Re: RDF+Transformation = XHTML or is there sth like inverse GRDDL?

Keith, yes, SPARQL CONSTRUCTXML would be very similar to XQuery, but
using an RDF graph matching instead of XPath expressions. That's where
FSL (Fresnel Selector Language) could come in.

I'd rather extend SPARQL than XQuery because the former already works
over the graph model, whereas XQuery has the XML tree as its data model
and the extension could get confusing.
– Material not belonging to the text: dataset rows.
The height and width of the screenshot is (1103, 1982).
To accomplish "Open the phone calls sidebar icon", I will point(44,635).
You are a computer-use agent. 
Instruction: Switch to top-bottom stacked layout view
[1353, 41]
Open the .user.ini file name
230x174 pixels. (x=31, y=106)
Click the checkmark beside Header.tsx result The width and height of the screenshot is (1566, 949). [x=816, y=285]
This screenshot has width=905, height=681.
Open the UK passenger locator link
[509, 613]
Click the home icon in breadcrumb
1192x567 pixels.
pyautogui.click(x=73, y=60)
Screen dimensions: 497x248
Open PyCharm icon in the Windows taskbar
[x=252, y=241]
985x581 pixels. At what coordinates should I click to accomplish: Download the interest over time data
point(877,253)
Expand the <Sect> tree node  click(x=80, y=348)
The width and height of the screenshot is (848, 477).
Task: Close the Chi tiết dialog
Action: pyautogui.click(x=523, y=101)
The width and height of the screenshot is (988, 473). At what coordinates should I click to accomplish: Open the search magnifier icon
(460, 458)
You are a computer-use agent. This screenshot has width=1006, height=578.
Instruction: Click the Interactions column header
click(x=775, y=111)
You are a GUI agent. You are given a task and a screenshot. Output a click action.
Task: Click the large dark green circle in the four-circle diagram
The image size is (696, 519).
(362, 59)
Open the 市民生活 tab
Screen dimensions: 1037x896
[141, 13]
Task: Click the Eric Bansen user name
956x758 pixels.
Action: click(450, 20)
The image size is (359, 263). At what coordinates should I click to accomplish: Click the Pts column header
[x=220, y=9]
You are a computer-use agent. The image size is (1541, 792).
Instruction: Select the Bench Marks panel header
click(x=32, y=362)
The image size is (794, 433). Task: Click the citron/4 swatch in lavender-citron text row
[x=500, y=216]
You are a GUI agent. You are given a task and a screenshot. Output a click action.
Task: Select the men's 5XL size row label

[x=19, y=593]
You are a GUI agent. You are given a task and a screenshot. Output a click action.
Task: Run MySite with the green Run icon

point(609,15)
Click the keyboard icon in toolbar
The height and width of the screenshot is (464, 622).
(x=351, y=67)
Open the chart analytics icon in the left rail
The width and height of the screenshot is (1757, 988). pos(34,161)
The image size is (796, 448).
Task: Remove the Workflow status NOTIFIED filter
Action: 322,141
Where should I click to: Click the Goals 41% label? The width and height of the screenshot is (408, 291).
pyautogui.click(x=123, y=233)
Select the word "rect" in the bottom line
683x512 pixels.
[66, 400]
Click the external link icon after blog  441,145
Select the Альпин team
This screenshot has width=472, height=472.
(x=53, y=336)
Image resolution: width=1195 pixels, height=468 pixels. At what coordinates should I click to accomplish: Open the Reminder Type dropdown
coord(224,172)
The situation is similar to
proposals where people put rdfpath (of any sort) into XSLT.

Jacek

On Wed, 2007-07-04 at 14:52 +0100, Keith Alexander wrote:
> On Wed, 04 Jul 2007 13:18:02 +0100, Jacek Kopecky <jacek.kopecky@deri.org>  
> wrote:
> 
> 
> > myself I was thinking about something like this in a SPARQL extension,
> > which might be easier to standardize than FSL:
> >
> > CONSTRUCTXML
> > <catalogue>
> >   <product id="{?prodid}">
> >     {CONSTRUCTXML
> >       <part name="{?partname}"/>
> >      WHERE { ?prodid hasPart ?partName }
> >     }
> >   </product>
> > </catalogue>
> > WHERE { ?prodid rdf:type Product }
> >
> > You see that it has to be recursive and that variable bindings have to
> > be passed into the recursion, but that's about all the complexity in
> > this extension.
> >
> >
> 
> That looks like it could be pretty handy, kind of like XQuery ? - I wonder  
> if you could have a slightly different syntax to allow templating into a  
> broader range of formats than XML (eg: JSON)?